SHORT EXERCISE:
Copy every one of the items below word for word, leaving the pictures out of your answer.

PROVIDED RECORDS:
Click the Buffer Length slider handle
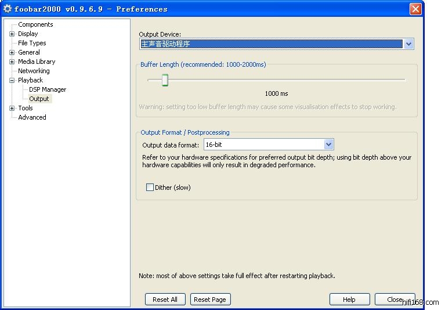Image resolution: width=445 pixels, height=310 pixels. (165, 80)
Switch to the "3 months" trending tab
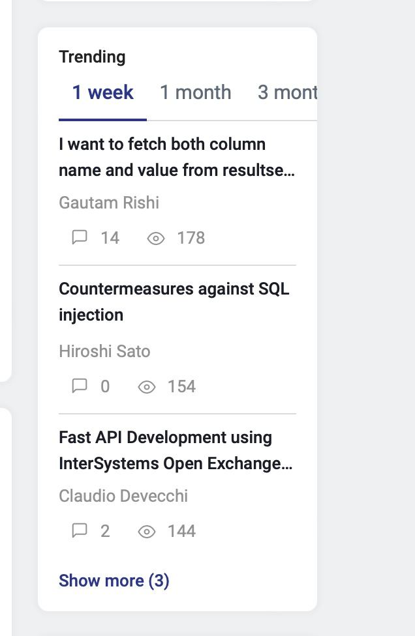This screenshot has height=636, width=415. click(x=287, y=93)
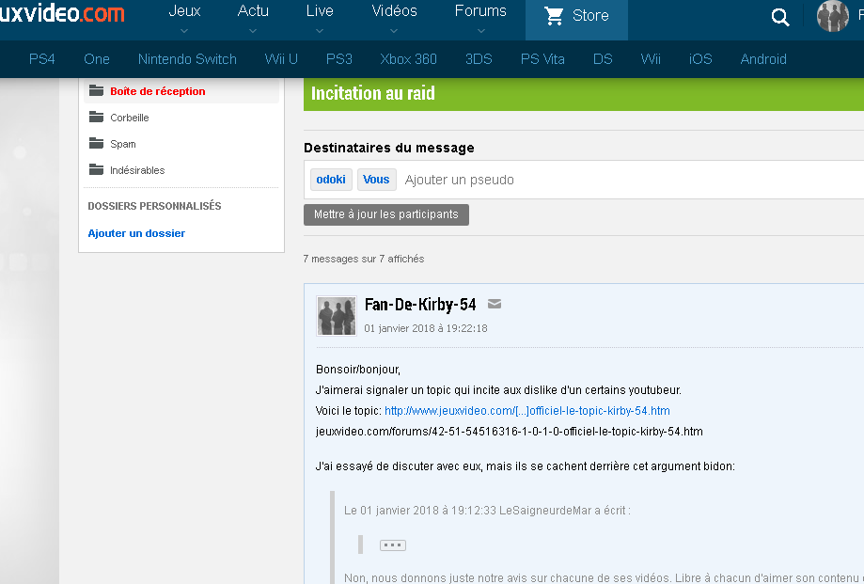Open Boîte de réception folder
The width and height of the screenshot is (864, 584).
point(157,91)
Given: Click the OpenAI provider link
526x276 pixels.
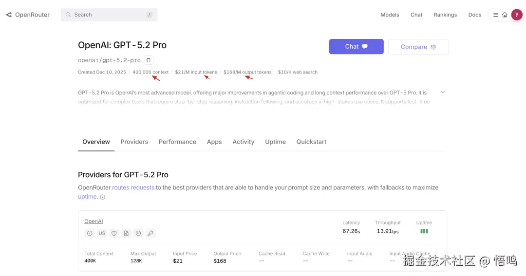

OUTPUT BELOW:
Click the Buffer Length slider handle
Image resolution: width=445 pixels, height=310 pixels. (165, 80)
Switch to the "3 months" trending tab
This screenshot has height=636, width=415. click(x=287, y=93)
Open Boîte de réception folder
The width and height of the screenshot is (864, 584).
point(157,91)
Given: Click the OpenAI provider link
526x276 pixels.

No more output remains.